Soluble epoxide hydrolase inhibitors might prevent ischemic arrhythmias via microRNA-1 repression in primary neonatal mouse ventricular myocytes.

Ischemic arrhythmias are the main causes of sudden cardiac death. It has been reported that soluble epoxide hydrolase inhibitors (sEHis) could prevent arrhythmias; however, the underlying molecular mechanisms remain unclear. In recent years, the proarrhythmic role of microRNA-1 (miR-1) has been investigated. This study aimed to elucidate whether sEHis prevented ischemic arrhythmias by suppressing miR-1. The primary neonatal mouse ventricular myocyte model of miR-1 overexpression was established by incubating with agonist microONTM mmu-miR-1a-3p agomir (DAEDstainTM Dye) (agomiR-1). The sEHi, trans-4-[4-(3-adamantan-1-yl-ureido)-cyclohexyloxy]-benzoic acid (t-AUCB), was administered following miR-1 overexpression.
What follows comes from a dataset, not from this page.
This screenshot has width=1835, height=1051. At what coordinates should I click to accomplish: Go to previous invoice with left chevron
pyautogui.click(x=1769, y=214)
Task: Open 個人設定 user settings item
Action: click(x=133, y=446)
Quantitative real-time PCR (qPCR) and western blotting were used to test alterations in the expression of miR-1 and its target mRNAs GJA1 and KCNJ2 and their respective encoded proteins connexin 43 (Cx43) and the K+ channel subunit (Kir2.1). The whole-cell patch-clamp technique was used to record the alterations of the inward rectifying K+ current (IK1). Compared with the control group, miR-1 levels were significantly increased in the agomiR-1 group (p < 0.05), which suggested the successful construction of the miR-1 overexpression model. Compared with the control group, the levels of GJA1 and KCNJ2 mRNAs and Cx43 and Kir2.1 proteins in the agomiR-1 group were significantly decreased, and IK1 was significantly impaired (all p < 0.05). The miR-1 levels were dose-dependently decreased by t-AUCB, whereas t-AUCB dose-dependently increased the levels of GJA1 and KCNJ2 mRNAs and Cx43 and Kir2.1 proteins. Furthermore, t-AUCB restored the impaired IK1 (all p < 0.05). In conclusion, the sEHi t-AUCB has the ability to down-regulate proarrhythmic miR-1 and up-regulate its target genes and proteins, eventually restoring IK1.